### AIM OF THE TASK
Copy the lines word for word. Begin at the line that contains "705x555 pixels." and end with the final line of the data.

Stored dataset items
***
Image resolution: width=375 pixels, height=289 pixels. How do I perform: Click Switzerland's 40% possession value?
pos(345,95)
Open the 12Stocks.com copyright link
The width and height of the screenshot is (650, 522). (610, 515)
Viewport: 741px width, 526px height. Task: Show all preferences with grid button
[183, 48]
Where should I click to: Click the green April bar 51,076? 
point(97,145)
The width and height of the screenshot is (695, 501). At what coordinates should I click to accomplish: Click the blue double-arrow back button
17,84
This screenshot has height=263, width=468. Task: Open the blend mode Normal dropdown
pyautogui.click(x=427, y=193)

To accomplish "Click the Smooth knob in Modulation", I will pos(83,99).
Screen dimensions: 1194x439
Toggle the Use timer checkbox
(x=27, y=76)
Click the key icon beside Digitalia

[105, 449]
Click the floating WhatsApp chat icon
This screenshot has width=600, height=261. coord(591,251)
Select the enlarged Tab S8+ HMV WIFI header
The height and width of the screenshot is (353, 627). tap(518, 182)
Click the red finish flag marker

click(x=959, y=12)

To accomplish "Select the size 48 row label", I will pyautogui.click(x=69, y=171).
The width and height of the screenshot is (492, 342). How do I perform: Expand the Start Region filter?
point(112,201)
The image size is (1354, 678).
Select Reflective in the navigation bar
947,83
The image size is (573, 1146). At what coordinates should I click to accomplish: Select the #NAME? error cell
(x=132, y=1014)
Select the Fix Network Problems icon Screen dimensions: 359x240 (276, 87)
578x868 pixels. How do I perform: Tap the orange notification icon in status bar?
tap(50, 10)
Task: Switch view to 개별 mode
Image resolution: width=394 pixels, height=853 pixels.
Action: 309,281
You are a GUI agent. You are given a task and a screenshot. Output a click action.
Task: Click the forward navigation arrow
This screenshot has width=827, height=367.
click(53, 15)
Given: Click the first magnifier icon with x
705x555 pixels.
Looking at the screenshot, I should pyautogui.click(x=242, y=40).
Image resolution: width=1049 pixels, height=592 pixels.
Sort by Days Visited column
***
### SOLUTION FOR THIS TASK
705x555 pixels.
Looking at the screenshot, I should pyautogui.click(x=242, y=40).
Image resolution: width=1049 pixels, height=592 pixels.
Sort by Days Visited column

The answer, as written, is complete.